TEXT |
A Small Starter: Questions of Food

We have happy days, remember good dinners.

—CHARLES DARWIN

We eat to live? Yes, surely. But why then did the immortal gods also come to the table, and twice a day?

—LÉON ABRIC

IN THE early morning—six-forty, precisely—of May 24, 1942, a young professor of German, a resistant who had taken the underground name of Jacques Decour (his real name was Daniel Decourdemanche) and who taught before the war at the Lycée Henri IV in Paris, wrote a letter to his parents:

You know that for the past two months I have been expecting what is to happen to me this morning; so I have had the time to prepare myself for it; but since I have no religion, I have not given myself up to any meditation on death. Here are a few requests. I was able to send a word to the woman I love. If you see her—soon I hope—give her your affection. This is my dearest wish. I also wish that you could keep an eye on her parents who need help badly. Give them the things that are in my apartment and which belong to their daughter: The volume of the PLEIADE, THE FABLES DE LA FONTAINE, TRISTAN, LES QUATRE SAISONS, two water colors, the menu of the inn LES 4 PAVES DU ROY.

WHAT YOU WILL DO |
A – Reproduce the stretch of the essay on food from "We have happy" through "twice a day?".
B – Carry the essay on food forward from the point where it stops.

(Records from a data source)
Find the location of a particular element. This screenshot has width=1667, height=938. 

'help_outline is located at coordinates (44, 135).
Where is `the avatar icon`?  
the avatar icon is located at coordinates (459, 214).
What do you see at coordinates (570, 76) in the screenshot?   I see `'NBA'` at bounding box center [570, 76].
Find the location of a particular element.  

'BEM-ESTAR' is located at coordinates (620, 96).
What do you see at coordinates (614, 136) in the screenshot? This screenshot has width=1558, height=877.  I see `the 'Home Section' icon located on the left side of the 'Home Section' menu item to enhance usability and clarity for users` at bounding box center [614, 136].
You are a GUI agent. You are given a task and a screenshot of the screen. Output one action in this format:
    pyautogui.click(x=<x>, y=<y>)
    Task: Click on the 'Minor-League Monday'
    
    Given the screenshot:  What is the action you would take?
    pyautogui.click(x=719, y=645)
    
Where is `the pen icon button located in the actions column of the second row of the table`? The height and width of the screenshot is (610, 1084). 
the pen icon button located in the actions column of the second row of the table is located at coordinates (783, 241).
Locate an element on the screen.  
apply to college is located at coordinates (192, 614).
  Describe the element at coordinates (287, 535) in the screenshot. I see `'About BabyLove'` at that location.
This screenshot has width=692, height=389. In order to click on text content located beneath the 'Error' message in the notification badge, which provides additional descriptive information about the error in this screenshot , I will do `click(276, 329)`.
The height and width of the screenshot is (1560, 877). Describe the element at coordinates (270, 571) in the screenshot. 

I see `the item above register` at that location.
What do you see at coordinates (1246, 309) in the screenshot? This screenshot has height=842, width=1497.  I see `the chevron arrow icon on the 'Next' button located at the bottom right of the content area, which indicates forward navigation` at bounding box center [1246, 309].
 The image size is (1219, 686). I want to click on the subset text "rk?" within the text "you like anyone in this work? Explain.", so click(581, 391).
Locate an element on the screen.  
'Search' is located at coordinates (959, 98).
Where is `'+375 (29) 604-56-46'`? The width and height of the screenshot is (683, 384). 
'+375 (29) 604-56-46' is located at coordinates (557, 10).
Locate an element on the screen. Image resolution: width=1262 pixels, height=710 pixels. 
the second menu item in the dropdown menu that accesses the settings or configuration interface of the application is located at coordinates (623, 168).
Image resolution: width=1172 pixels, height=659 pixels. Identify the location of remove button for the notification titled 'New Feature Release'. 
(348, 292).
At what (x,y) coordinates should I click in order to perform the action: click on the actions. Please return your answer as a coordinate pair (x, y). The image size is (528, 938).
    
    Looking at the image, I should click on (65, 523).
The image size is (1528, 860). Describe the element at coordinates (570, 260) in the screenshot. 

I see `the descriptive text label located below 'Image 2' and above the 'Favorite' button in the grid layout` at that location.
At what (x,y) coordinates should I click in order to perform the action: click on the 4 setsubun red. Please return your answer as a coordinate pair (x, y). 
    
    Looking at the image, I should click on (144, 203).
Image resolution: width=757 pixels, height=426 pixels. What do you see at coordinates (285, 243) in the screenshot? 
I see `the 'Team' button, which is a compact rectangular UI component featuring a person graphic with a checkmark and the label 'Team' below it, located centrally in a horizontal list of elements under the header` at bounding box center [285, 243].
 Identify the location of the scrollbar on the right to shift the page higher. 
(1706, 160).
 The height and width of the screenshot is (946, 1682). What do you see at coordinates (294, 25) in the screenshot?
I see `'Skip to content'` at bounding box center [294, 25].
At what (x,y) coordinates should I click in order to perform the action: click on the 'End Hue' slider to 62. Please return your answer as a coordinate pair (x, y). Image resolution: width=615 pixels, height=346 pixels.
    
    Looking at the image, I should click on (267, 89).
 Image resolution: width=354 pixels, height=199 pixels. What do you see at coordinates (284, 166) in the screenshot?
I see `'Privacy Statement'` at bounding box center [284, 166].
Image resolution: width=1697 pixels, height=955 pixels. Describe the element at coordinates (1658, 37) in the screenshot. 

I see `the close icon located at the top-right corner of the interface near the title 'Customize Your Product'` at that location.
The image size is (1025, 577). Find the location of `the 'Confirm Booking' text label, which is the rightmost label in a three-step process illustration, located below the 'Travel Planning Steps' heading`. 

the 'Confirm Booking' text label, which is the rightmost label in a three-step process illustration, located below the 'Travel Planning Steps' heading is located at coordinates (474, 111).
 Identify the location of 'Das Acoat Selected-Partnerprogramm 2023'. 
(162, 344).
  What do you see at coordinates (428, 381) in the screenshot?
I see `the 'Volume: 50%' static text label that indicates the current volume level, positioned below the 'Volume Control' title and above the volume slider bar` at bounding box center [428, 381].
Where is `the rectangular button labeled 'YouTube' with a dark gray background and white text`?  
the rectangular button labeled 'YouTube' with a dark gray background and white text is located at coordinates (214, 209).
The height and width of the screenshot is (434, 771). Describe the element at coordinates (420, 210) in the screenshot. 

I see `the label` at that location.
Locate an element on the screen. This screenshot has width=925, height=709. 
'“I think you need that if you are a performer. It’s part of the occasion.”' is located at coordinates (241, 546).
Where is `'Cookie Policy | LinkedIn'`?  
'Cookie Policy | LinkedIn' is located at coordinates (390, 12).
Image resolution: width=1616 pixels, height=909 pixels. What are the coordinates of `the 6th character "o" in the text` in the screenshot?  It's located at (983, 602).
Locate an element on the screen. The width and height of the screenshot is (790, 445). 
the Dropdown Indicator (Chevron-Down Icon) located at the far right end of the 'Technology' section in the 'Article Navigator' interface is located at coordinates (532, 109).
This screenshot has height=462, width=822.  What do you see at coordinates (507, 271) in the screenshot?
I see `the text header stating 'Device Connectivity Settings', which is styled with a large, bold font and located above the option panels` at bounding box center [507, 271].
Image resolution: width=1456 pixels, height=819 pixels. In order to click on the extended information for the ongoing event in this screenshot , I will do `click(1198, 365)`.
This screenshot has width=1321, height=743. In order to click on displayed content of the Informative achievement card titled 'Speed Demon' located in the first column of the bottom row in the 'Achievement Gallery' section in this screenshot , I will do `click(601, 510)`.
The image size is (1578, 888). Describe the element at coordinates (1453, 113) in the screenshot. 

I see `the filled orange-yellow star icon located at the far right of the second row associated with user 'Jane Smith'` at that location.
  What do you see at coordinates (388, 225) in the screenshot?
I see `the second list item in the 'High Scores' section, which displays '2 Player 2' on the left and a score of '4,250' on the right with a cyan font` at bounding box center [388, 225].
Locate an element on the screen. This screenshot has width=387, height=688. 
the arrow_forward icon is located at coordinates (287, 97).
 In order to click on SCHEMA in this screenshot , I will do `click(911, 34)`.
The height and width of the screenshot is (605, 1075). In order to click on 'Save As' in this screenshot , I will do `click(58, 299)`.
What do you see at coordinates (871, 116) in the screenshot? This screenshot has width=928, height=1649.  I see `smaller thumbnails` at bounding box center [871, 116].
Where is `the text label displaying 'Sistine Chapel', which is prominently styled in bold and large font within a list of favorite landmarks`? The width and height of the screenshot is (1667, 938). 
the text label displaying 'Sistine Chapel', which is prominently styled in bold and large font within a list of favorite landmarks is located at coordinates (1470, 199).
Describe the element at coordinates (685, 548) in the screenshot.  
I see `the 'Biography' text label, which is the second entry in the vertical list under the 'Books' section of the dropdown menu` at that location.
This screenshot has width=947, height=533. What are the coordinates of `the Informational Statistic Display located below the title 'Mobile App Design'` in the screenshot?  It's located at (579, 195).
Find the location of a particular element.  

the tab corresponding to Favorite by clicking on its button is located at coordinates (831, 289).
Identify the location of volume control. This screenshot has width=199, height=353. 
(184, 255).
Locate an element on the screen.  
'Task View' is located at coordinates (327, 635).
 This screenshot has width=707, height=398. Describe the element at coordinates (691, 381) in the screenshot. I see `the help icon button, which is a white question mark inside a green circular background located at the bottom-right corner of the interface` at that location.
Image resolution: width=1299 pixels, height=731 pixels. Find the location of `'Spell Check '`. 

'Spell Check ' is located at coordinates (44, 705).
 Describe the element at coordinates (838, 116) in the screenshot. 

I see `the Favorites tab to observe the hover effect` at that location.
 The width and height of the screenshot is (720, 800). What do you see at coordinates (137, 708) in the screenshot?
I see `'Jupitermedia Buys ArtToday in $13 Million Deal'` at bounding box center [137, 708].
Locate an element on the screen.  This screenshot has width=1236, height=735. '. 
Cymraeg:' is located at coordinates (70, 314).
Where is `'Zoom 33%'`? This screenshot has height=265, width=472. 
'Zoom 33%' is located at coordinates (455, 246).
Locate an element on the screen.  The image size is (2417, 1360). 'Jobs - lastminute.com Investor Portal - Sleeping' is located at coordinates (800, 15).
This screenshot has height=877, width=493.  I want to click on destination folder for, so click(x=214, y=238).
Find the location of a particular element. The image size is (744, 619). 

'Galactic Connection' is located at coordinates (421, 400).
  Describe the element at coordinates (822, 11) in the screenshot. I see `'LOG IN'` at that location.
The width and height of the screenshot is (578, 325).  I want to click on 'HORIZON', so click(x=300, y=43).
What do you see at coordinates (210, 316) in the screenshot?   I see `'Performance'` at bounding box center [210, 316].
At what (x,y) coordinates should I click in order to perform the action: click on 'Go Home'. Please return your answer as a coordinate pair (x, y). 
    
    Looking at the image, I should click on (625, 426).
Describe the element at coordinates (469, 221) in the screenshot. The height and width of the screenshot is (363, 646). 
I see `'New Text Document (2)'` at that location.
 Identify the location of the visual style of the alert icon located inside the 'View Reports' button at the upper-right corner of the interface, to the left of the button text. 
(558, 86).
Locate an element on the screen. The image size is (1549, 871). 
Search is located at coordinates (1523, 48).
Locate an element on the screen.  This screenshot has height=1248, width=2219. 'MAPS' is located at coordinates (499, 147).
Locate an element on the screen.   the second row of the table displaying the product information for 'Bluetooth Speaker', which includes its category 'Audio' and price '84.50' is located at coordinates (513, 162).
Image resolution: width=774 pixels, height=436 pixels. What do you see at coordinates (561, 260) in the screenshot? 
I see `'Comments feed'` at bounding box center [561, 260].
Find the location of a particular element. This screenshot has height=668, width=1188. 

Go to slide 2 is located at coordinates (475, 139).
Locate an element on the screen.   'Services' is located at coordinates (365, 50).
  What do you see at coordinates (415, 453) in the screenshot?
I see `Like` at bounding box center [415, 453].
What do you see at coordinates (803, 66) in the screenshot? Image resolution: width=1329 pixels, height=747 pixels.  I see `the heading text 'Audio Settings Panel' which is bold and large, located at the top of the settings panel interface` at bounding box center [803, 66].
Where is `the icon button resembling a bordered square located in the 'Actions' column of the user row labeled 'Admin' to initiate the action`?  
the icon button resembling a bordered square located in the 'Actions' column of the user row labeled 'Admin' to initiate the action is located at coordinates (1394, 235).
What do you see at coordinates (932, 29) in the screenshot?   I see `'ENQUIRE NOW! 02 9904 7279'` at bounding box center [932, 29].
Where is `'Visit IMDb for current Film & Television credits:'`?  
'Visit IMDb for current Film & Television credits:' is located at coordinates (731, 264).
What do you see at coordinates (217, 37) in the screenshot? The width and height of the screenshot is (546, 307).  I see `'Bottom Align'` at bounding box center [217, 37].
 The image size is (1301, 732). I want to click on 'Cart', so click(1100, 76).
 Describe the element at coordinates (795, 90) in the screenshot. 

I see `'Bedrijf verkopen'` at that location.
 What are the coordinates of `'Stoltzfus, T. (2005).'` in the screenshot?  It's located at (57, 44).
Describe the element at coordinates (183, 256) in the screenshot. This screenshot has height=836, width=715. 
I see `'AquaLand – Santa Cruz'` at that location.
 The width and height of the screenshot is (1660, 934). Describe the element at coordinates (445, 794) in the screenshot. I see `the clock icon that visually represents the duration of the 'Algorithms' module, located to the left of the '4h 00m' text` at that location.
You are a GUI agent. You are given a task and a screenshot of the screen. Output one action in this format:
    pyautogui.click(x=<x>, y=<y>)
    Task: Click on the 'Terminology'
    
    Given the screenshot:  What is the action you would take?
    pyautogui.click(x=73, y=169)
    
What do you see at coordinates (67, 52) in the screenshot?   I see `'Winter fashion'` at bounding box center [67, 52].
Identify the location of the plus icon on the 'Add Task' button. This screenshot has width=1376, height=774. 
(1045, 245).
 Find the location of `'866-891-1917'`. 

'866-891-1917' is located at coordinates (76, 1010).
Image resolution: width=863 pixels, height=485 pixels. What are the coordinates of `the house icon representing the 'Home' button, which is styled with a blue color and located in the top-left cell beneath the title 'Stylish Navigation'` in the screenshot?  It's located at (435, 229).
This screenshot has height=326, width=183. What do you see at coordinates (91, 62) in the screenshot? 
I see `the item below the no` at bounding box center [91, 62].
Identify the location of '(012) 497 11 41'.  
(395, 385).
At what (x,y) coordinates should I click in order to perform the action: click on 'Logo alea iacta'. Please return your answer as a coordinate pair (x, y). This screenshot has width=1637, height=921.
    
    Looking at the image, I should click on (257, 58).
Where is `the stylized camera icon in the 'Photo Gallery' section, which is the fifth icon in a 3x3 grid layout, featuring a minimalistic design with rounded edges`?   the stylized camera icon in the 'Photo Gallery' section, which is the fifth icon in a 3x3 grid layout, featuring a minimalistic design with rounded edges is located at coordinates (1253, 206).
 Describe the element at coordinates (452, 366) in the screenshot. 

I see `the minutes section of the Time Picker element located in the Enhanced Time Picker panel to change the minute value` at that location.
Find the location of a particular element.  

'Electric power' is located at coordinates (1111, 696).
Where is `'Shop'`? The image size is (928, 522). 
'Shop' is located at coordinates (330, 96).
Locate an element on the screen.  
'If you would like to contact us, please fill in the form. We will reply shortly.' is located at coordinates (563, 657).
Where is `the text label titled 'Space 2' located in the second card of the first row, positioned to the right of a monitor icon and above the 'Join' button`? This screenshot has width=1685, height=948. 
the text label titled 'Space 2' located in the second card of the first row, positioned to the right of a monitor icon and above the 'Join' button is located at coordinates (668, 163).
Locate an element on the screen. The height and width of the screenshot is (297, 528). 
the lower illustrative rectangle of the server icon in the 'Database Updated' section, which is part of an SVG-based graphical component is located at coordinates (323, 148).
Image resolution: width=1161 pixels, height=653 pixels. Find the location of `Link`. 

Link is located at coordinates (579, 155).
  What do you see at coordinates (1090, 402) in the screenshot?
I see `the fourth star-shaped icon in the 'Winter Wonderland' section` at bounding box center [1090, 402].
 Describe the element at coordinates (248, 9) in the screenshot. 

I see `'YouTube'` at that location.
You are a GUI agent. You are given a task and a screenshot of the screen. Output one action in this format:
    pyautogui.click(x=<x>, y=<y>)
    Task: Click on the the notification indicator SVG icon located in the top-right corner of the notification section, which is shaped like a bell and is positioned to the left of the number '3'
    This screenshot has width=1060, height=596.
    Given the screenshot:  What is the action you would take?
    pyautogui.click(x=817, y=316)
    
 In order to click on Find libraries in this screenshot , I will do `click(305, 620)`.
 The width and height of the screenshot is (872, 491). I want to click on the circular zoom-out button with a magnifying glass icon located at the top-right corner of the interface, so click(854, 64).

ANSWERS TO THE PROBLEMS |
A –
We have happy days, remember good dinners.

—CHARLES DARWIN

We eat to live? Yes, surely. But why then did the immortal gods also come to the table, and twice a day?

B –
All these last days I have thought a lot about the good meals that we should have together when I was free. You will eat them without me, all the family together—but not sadly, please! I don’t want your thoughts to dwell on the good times that we might have had but on those that we really have shared. During these two months of solitude without even anything to read I have run over in my mind all my travels, all my experiences, all the meals that I have eaten. I even composed the outline of the novel. I had an excellent meal with Sylvain on the 17th. I have often thought of it with pleasure, as well as of the New Year’s supper with Pierre and Renée. Questions of food, you see, have taken on a great importance.

Three hours later, what was going to happen to Decour happened to him. He was shot by the Nazis in the courtyard of the prison. Yet there he was, in the last hours of his life, thinking about sending a menu from a little inn near Versailles to his girlfriend’s parents. (They must have eaten there, once.) His last thoughts turned to his best-loved meals. Of course, he’s nobly trying to ease the horror for his parents, but he’s also trying to find something to hang on to. Questions of food, you see, have taken on a great importance.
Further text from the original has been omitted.